Beef up the pass rush. The Seahawks ranked 18th in generating pressure on opposing quarterbacks (27.9 percent of dropbacks) last season and were tied for 13th in sacks (39). Those numbers both represented slight dropoffs from 2016. So improving the pass rush should be a priority even if Sheldon Richardson is back and especially if he isn't. With Michael Bennett gone and Cliff Avril not expected back, the Seahawks might need to replace two of their most productive pass-rushers in addition to Richardson. And while their recent moves have freed up around $18 million in cap space, they still may opt to do so with mid-level or bargain free agents, someone like Adrian Clayborn or former Seahawk Clinton McDonald, who had 5.5 sacks during Seattle's 2013 Super Bowl season.

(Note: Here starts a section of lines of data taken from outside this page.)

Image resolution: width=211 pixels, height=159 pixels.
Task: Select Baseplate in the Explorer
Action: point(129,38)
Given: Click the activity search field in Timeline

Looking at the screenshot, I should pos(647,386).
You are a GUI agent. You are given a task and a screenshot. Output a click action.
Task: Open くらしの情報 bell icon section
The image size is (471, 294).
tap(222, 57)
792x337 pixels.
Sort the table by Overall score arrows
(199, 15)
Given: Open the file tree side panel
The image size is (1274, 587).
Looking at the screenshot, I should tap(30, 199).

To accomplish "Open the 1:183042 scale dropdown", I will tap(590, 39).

Re-sign DeShawn Shead. And Byron Maxwell, too, if he'll take a one-year deal for the veteran minimum or something slightly above it. The Legion of Boom is in transition with Richard Sherman gone and Kam Chancellor in danger of never playing again. Plus, Earl Thomas is entering the final season of his contract. The Seahawks have already taken one major step to solidify their secondary by re-signing versatile safety Bradley McDougald to a three-year deal on Monday. Shead is another versatile defender, having played all five positions in Seattle's secondary at one point or another, including a season and a half as a starter at right cornerback. He would be an option to replace Sherman while also providing important flexibility with Chancellor's and Thomas' futures uncertain. And the experience that Shead and Maxwell have in Seattle's system make them much more appealing than a cornerback from another team, particularly given Seattle's spotty track record with outside free agents at that position.

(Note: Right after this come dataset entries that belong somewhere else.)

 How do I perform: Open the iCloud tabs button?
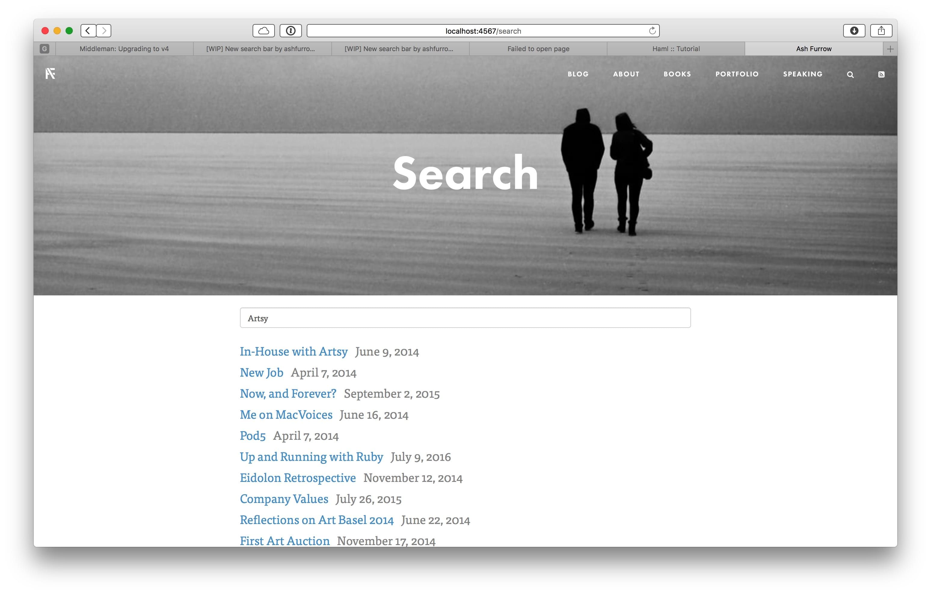pyautogui.click(x=264, y=31)
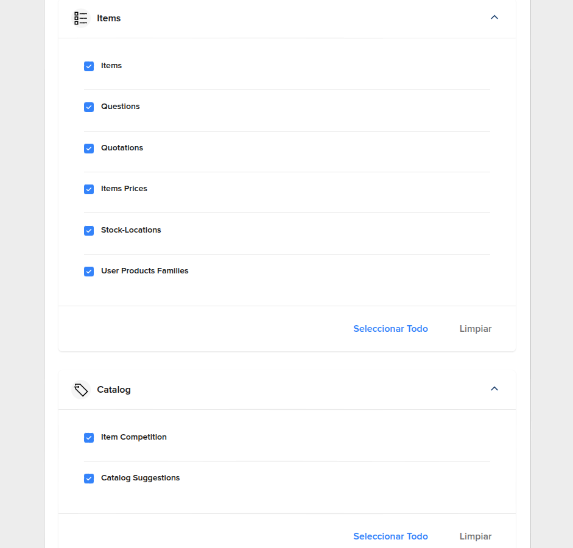The width and height of the screenshot is (573, 548).
Task: Click 'Seleccionar Todo' in the Catalog section
Action: (x=390, y=536)
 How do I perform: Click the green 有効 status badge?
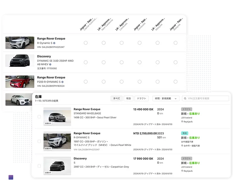(x=185, y=133)
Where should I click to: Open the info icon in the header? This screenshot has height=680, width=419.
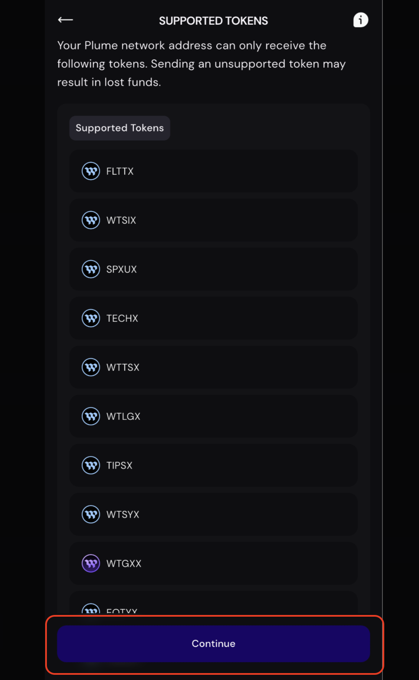(x=360, y=20)
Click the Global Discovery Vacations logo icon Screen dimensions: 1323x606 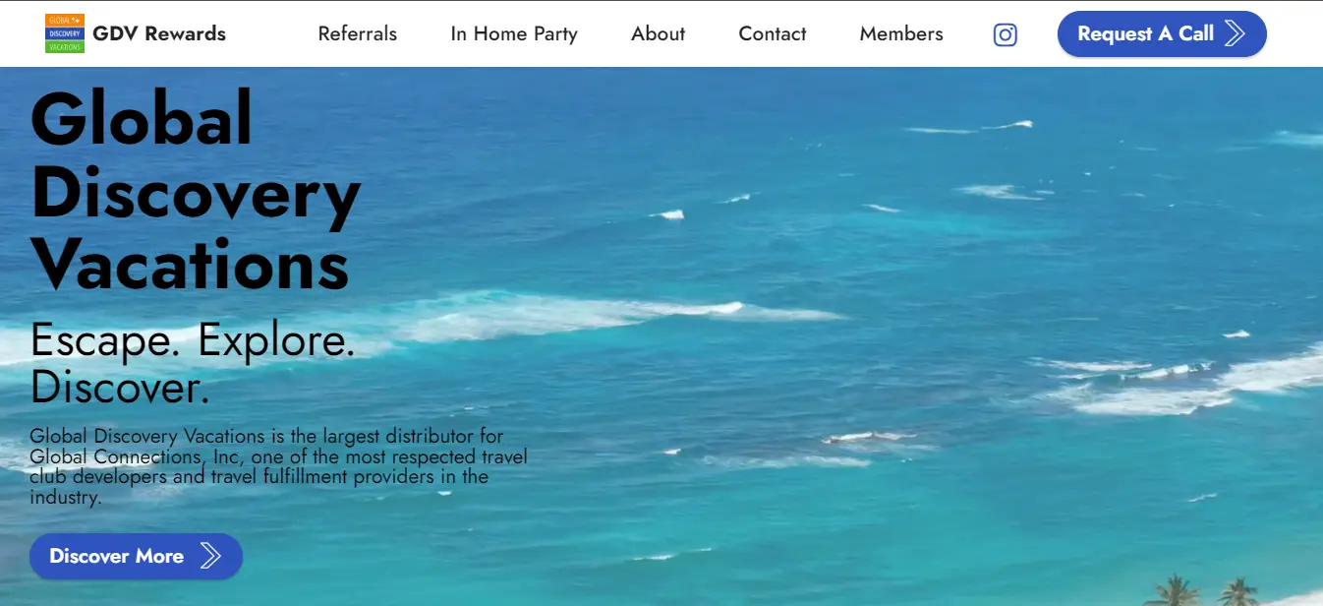click(x=65, y=33)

Add a veteran offensive lineman. Left guard Luke Joeckel is the only member of last year's starting five who's unsigned, but Seattle could also be looking for an upgrade over Germain Ifedi at right tackle after he struggled in his first season there. Ideally, the Seahawks would continue to build their line through the draft, but with only one pick in the first three rounds as it stands now and other holes to fill, they might be better off addressing this position in free agency first. Two players who would make sense are Justin Pugh and D.J. Fluker, both former New York Giants who played under new Seahawks offensive line coach Mike Solari. Both have played guard and tackle, another plus.